*WHAT THE TASK ASKS:* Set the pictures aside and transcribe exactly the lines from the one containing "Click the 2,586 comments count" through the final line of the records.

*SUPPLIED INFORMATION:*
_ _ _ _ _ _ _

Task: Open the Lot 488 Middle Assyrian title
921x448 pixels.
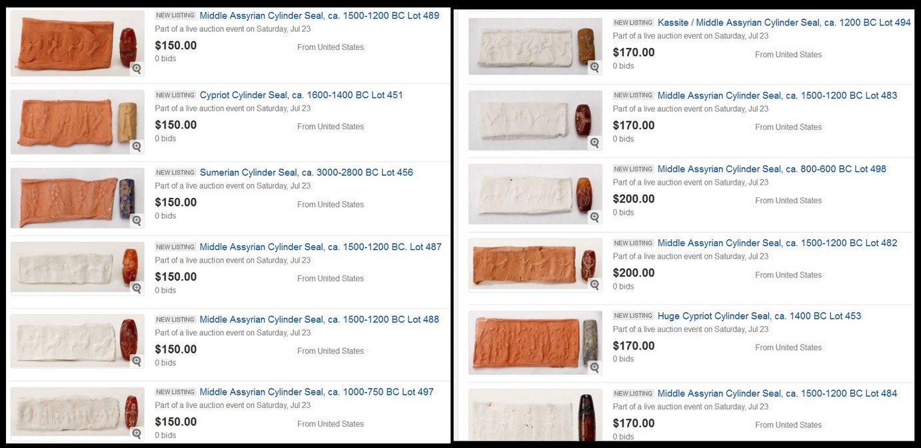Action: 319,320
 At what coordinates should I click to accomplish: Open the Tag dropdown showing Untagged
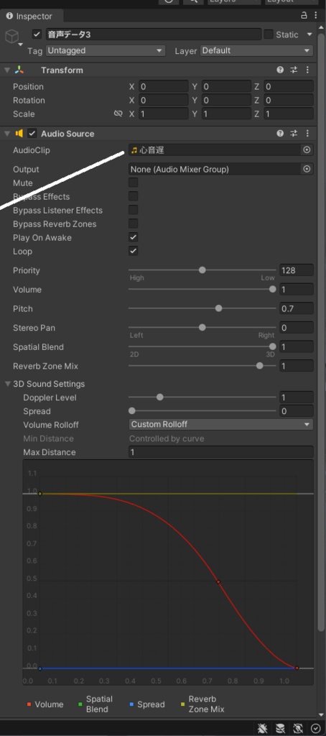(x=105, y=51)
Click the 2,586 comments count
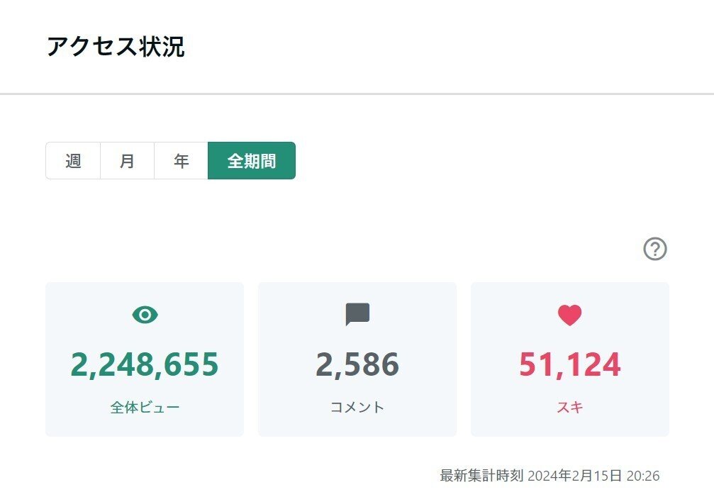 [357, 365]
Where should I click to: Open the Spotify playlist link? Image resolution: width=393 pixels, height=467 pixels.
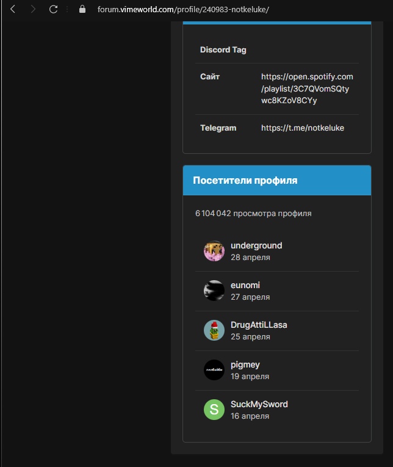click(306, 89)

_ _ _ _ _ _ _

*RESPONSE TO THE EXERCISE:*
Click the 2,586 comments count
 [357, 365]
Where should I click to: Open the Spotify playlist link? Image resolution: width=393 pixels, height=467 pixels.
click(306, 89)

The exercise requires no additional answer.